Na física, por mais estranho que pareça, também vamos nos deparar com situações muito semelhantes. Uma dessas situações extraordinárias é considerada pelos físicos o “mistério central” da mecânica quântica. Estou me referindo ao a um fenômeno chamado “dualidade onda-partícula”.
Durante muito tempo, um corpo ou era matéria ou era onda. Se fosse matéria – uma bola, por exemplo – ao bater em um parede seria refletido por ela. Se, no entanto, fosse onda poderia contornar essa mesma parede – ou se espremer por um buraco – e continuar se propagando sem nenhum problema. Em outras palavras: enquanto um corpo material é barrado por um obstáculo, uma onda pode contorná-lo sem qualquer dificuldade.
Hoje, contudo, sabe-se que o comportamento das partículas não segue esse padrão estabelecido pelo senso comum. Como se fosse um dos muitos enigmas do “Chapeleiro Maluco”, os físicos têm se deparado repetidas vezes com a mesma situação bizarra: uma única partícula atravessando dois buracos (ou fendas) ao mesmo tempo. Não se trata de uma partícula dividindo-se e cada parte atravessando um buraco. Nada disso! É a mesma partícula atravessando dois buracos simultaneamente!

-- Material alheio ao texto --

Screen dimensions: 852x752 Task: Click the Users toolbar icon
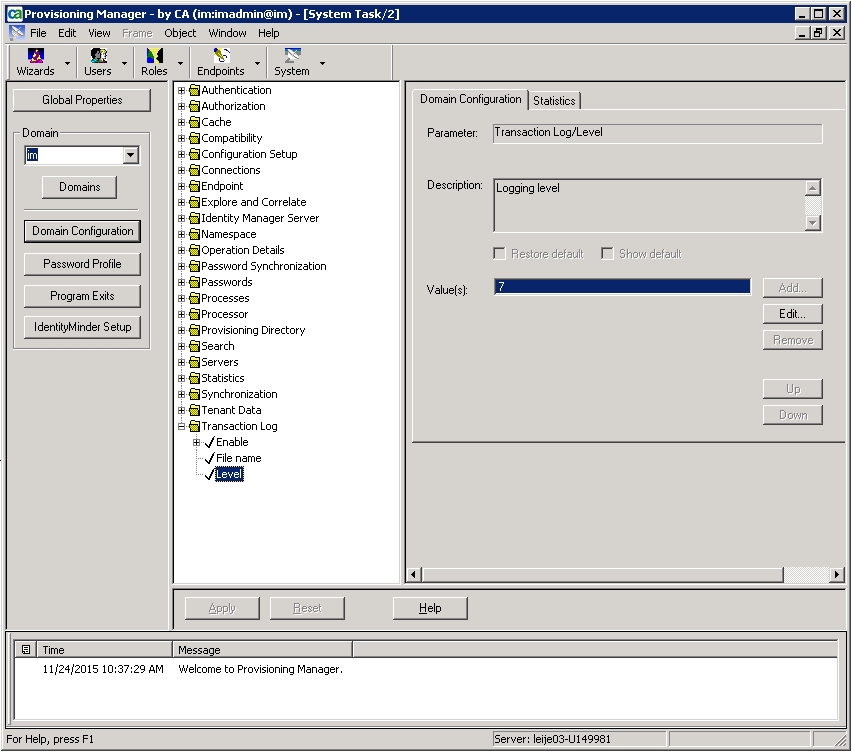tap(98, 56)
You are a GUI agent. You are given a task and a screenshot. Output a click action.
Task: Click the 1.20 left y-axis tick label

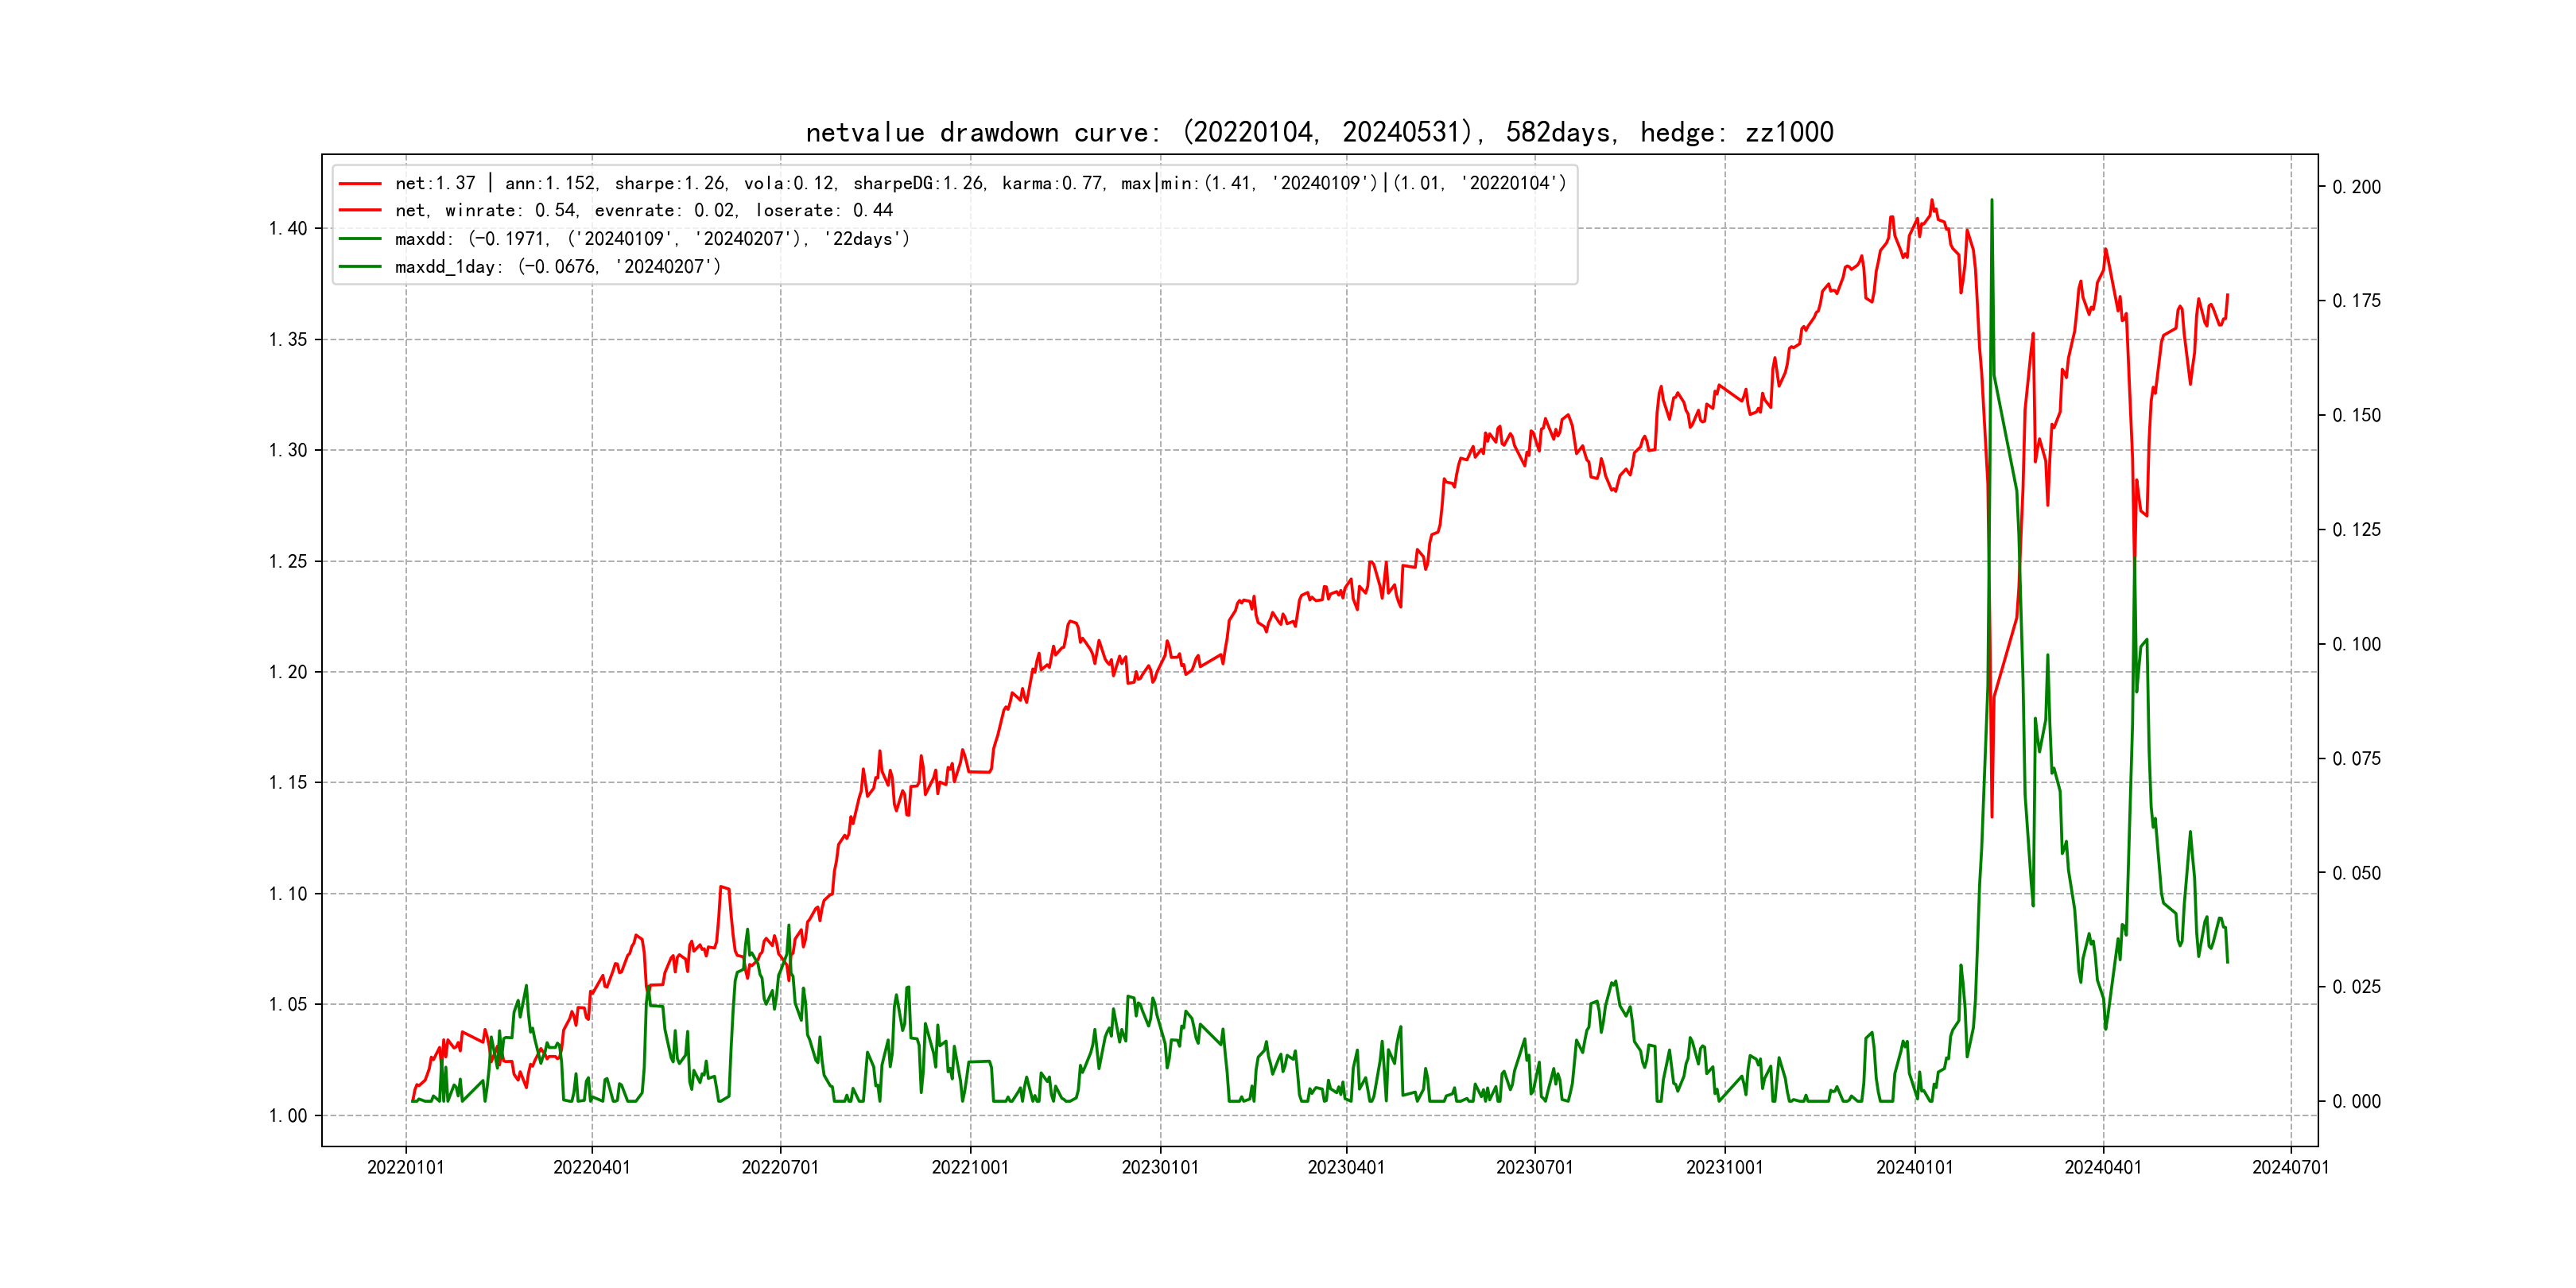pyautogui.click(x=288, y=672)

Quando isso ocorre a partícula não está se comportando como se fosse matéria, mas como onda. Esse fenômeno, no entanto, só acontece enquanto ninguém está observando. Quando se passa a observá-lo – o que em física significa medir – tudo se passa como o esperado: ao serem enviadas partículas em direção a dois buracos, uma partícula atravessa um único buraco de cada vez. A explicação dos físicos para esse estranho comportamento tem a ver com o “colapso da função de onda”[2]. Em outras palavras: deixadas à própria sorte, cada partícula vai passar pelos dois buracos ao mesmo tempo. Portanto, é a medição – serem observados – que as força a “escolher” um dos buracos.

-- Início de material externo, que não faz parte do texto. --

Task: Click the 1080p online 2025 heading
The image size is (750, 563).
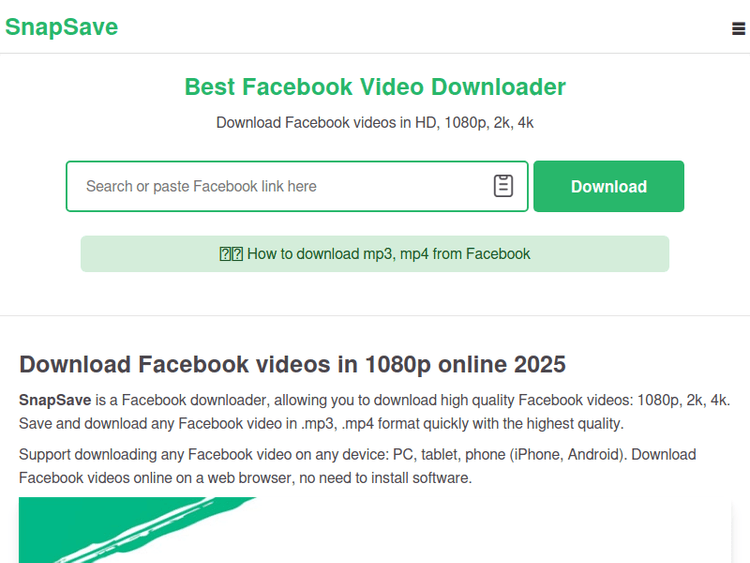Action: coord(292,363)
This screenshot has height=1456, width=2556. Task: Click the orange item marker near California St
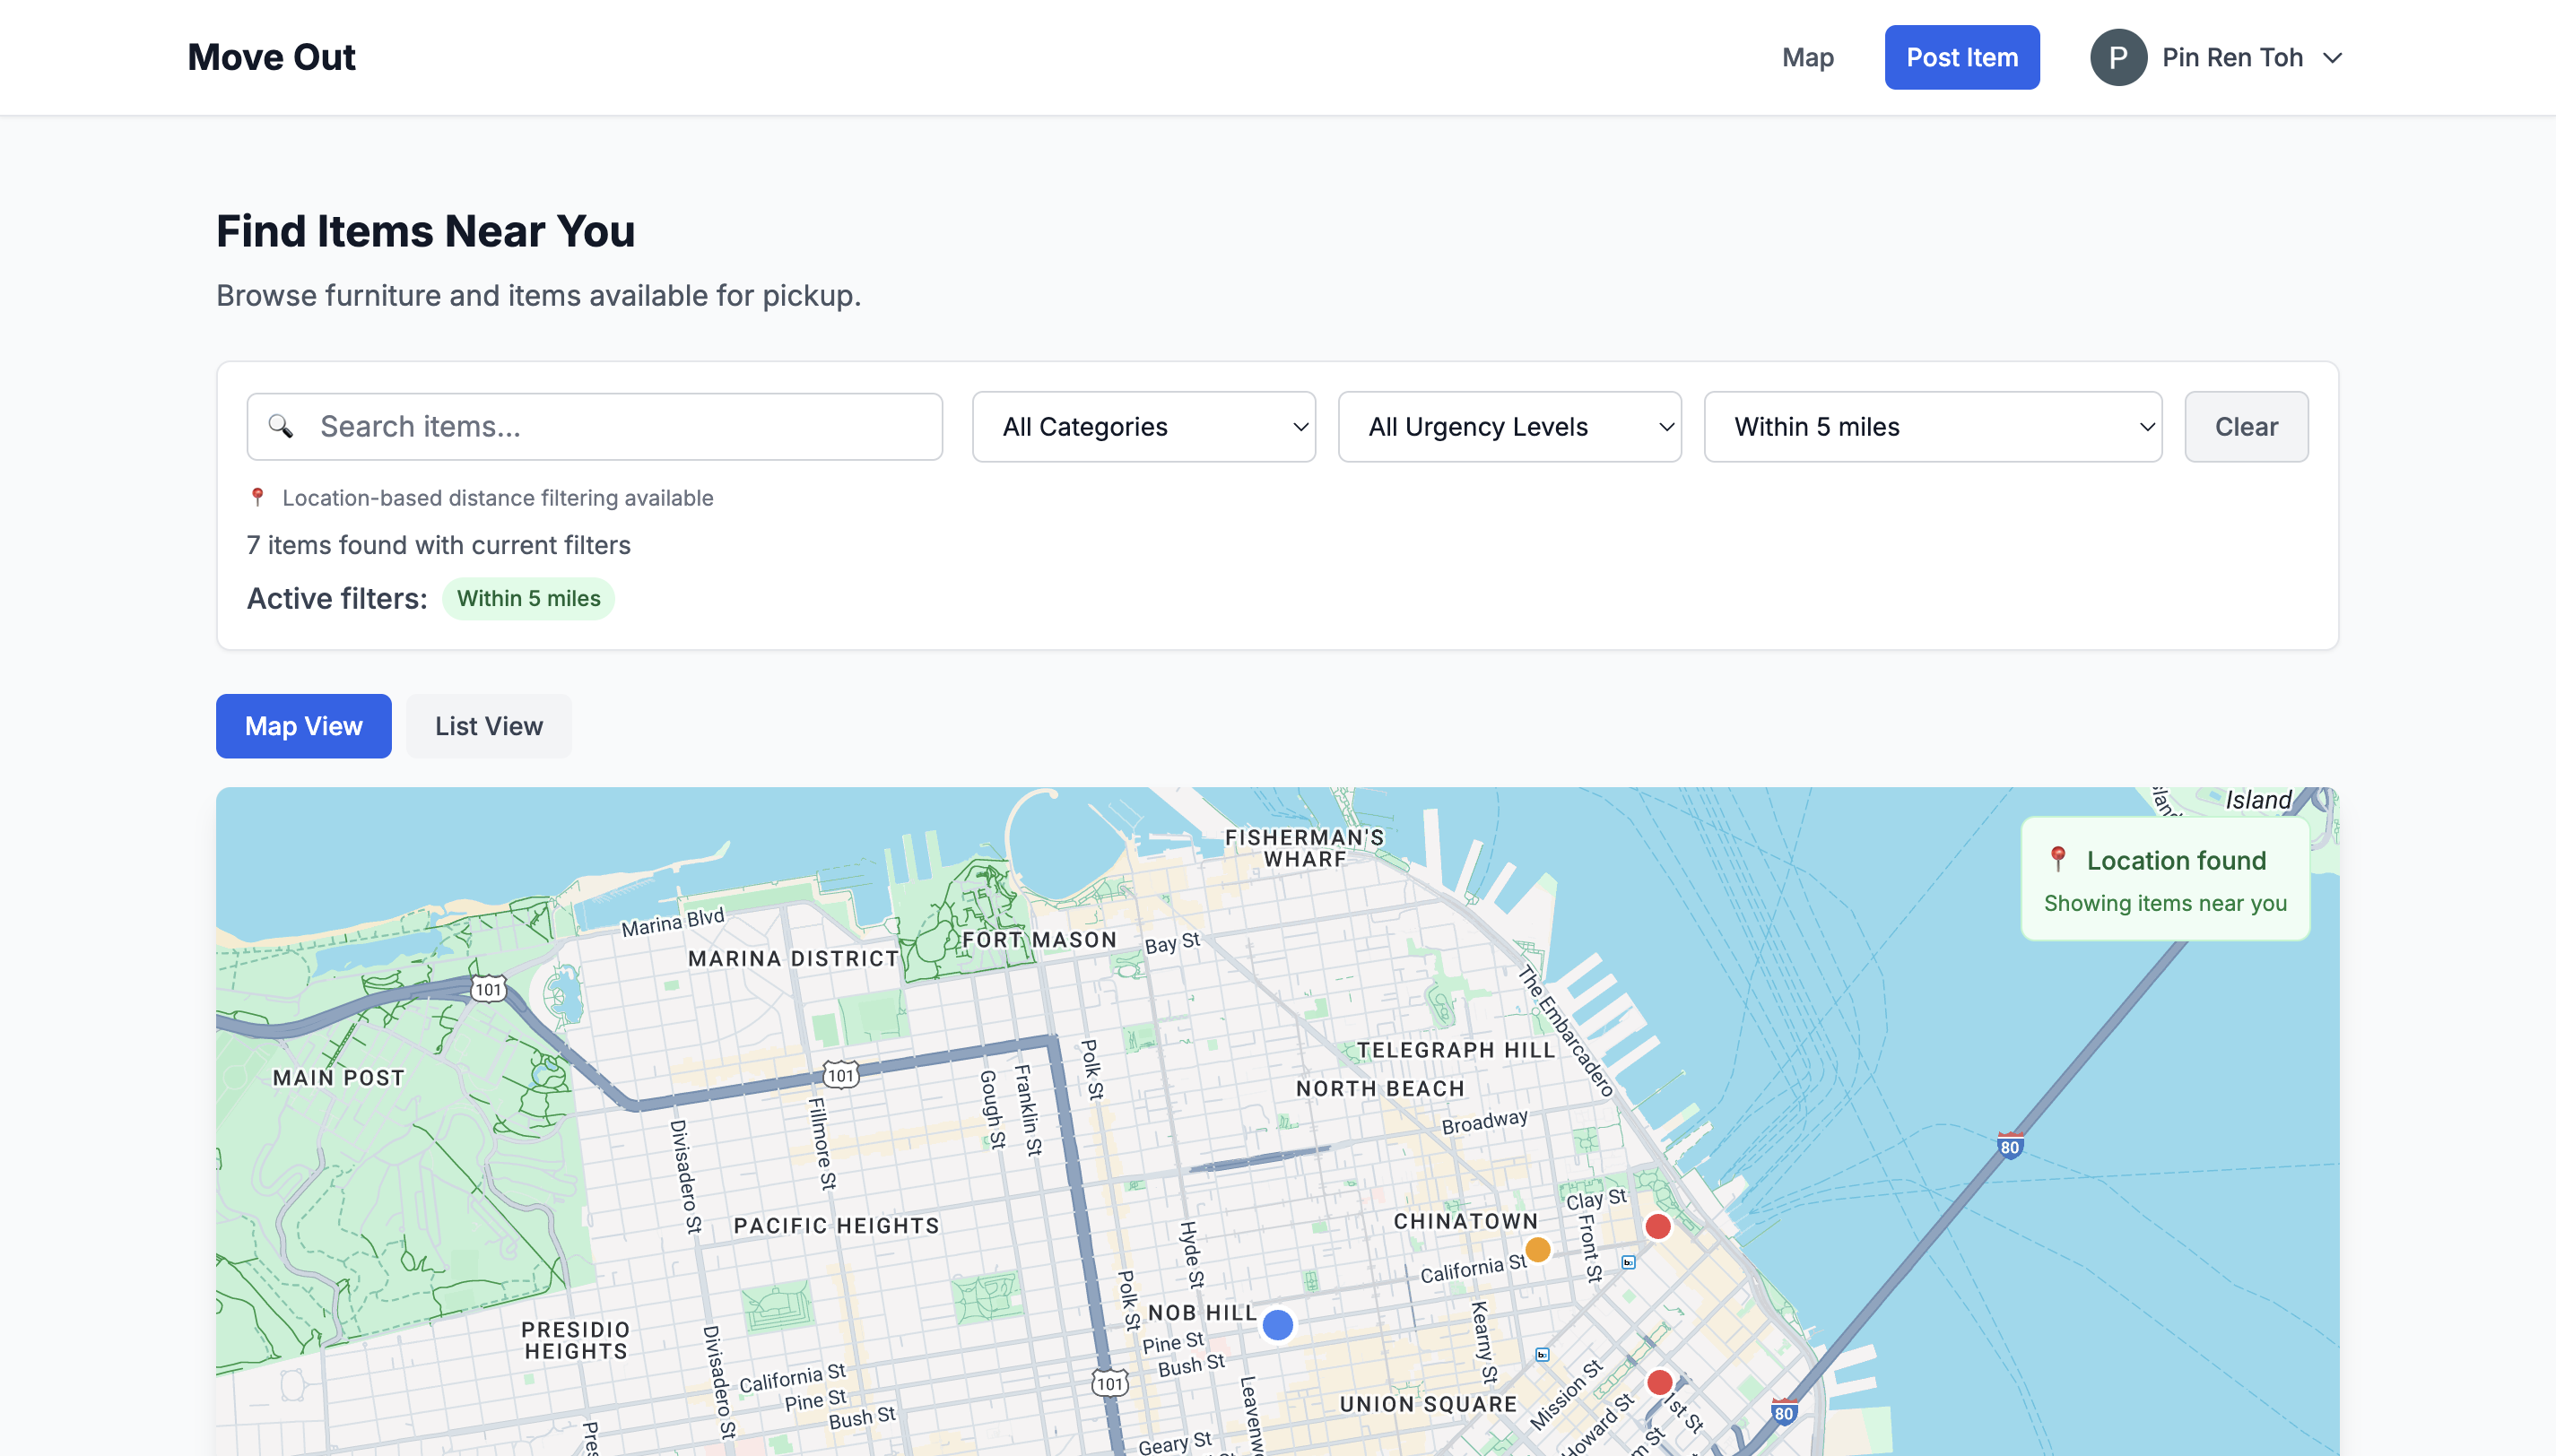coord(1537,1249)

Maluco? Pode ser. Isso realmente acontece? Sim. Existiria outra explicação para algo tão estranho? Sim! Essa explicação chama-se “teoria do multiverso”.
Nessa teoria, cada partícula só passa por um dos buracos. O comportamento ondulatório só irá ocorrer quando a partícula interagir com seu “clone” que está passando por outro buraco em um universo paralelo. Então, para quem acredita na “teoria do multiverso” o comportamento dual (onda-partícula) da matéria seria o resultado de uma interação entre duas dimensões diferentes, cada uma delas contribuindo com a sua partícula. Nós apenas conseguimos ver o que ocorre em nosso universo, ignorando completamente o outro (ou outros) universo, por isso tudo nos parece tão estranho. Se passarmos a aceitar a existência de outros universos além do nosso, o bizarro torna-se normal, podendo-se, inclusive, criar teorias sobre ele.
Tenho certeza que a essa altura você deve estar pensando que as loucuras do “Chapeleiro Maluco” são insignificantes quando comparadas com as loucuras da mecânica quântica. A questão, no entanto, não é encarar como se tudo fosse algum tipo de maluquise, mas como outra forma de perceber o mundo. Um mundo onde a loucura e a normalidade podem conviver sem nenhum problema. Um mundo no qual o “Chapeleiro Maluco” pode ser um físico quântico, lidando com enigmas que estão longe de serem completamente compreendidos.
[1] “Como podia suspeitar que aquilo que parecia muito uma mentira era verdadeiro…” (tradução livre)
[2] Ver o texto “O gato que ri”
HÜLSENDEGER, Margarete Jesusa Varela Centeno . UM CHÁ MALUCO. REVISTA VIRTUAL PARTES, 06 mar. 2015.